▸ Exercise requirements: Leave the pictures out and return every line below exactly.

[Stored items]
▬▬▬▬▬▬

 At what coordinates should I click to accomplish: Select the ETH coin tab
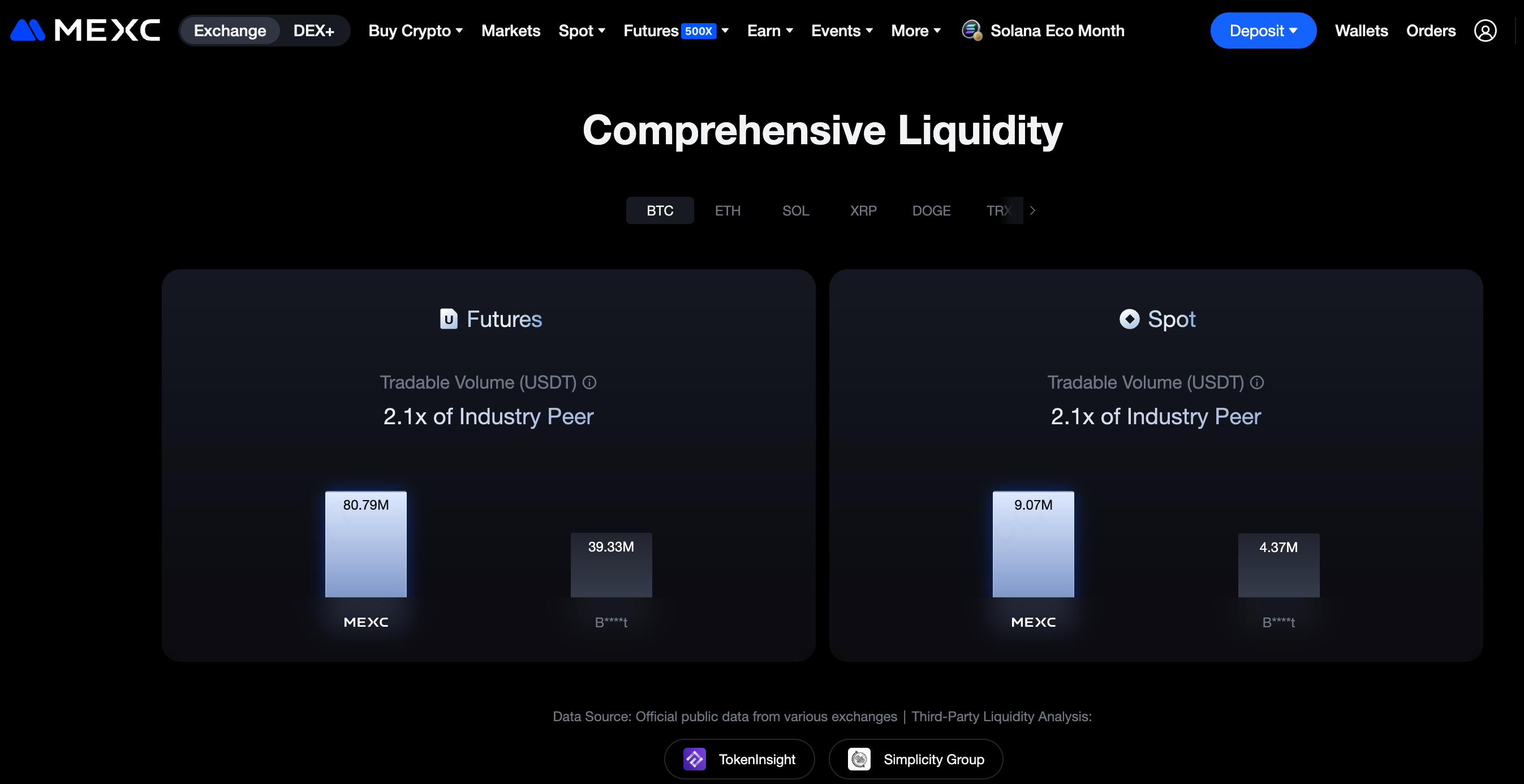[727, 210]
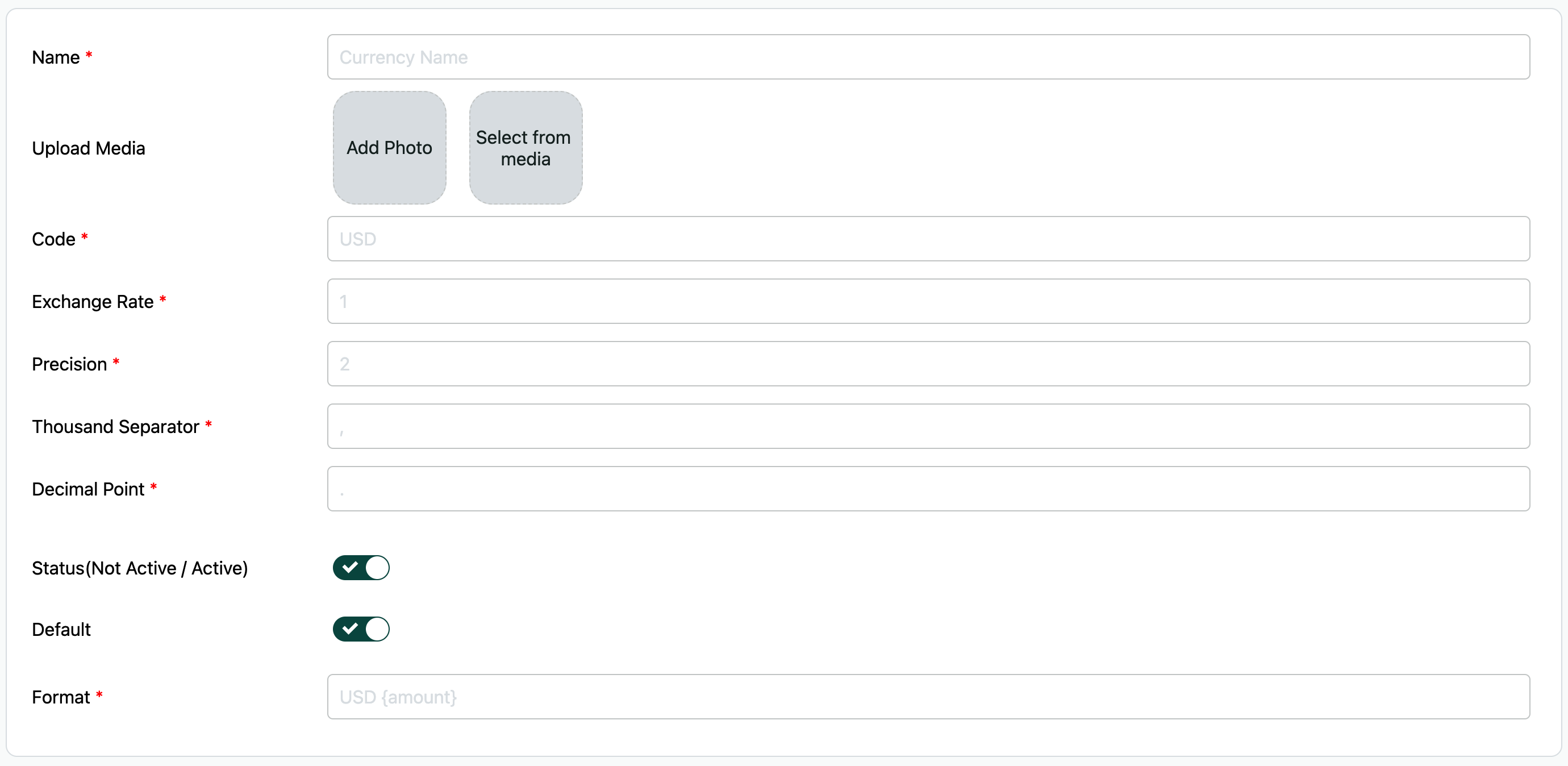Click the Format label text
The height and width of the screenshot is (766, 1568).
click(60, 697)
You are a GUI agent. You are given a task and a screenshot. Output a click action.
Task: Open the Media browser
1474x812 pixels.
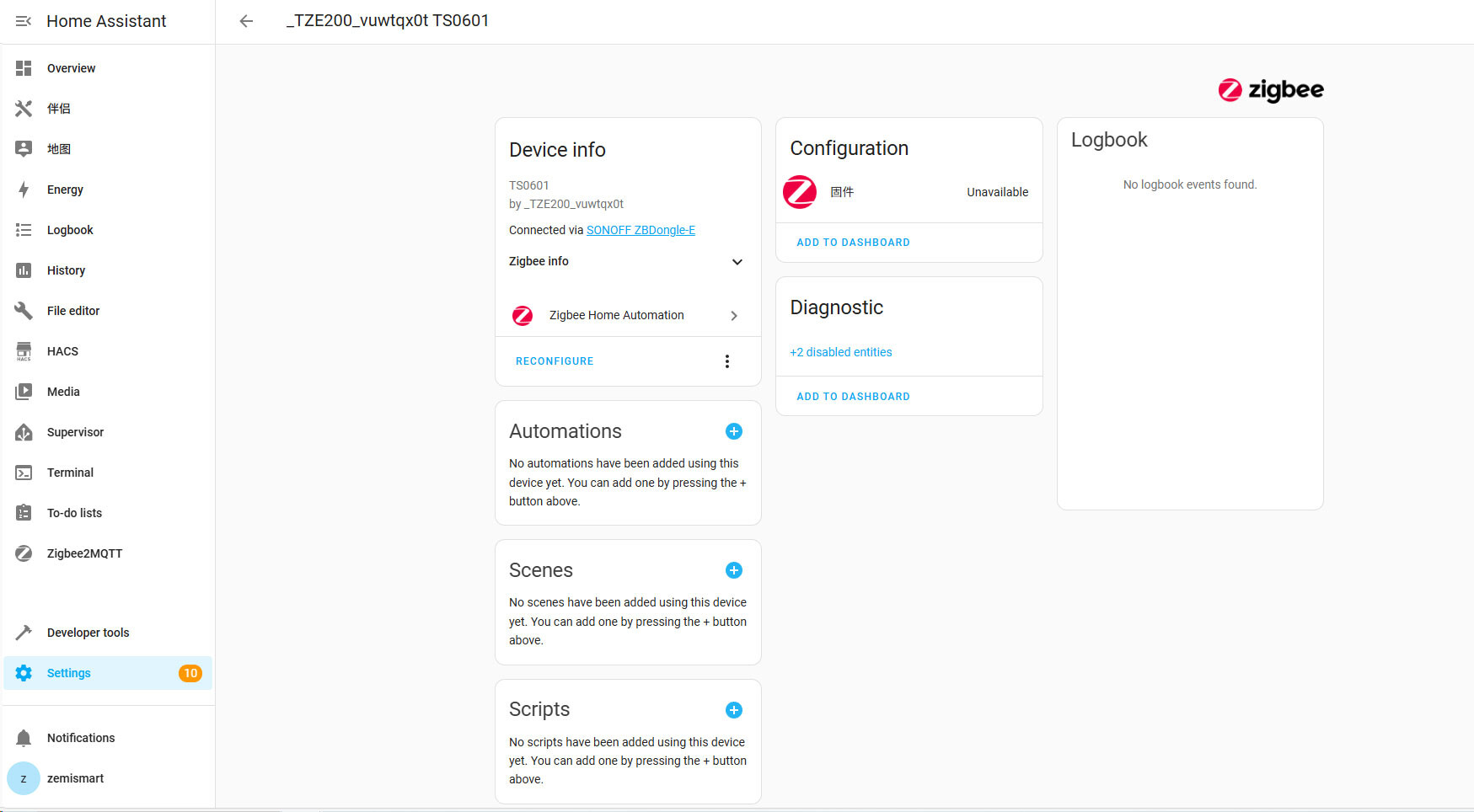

▬▬▬▬▬▬

▸ Response to this task:
 At what coordinates should I click to accomplish: Select the ETH coin tab
[727, 210]
Click the Format label text
The height and width of the screenshot is (766, 1568).
click(60, 697)
You are a GUI agent. You are given a task and a screenshot. Output a click action.
Task: Open the Media browser
1474x812 pixels.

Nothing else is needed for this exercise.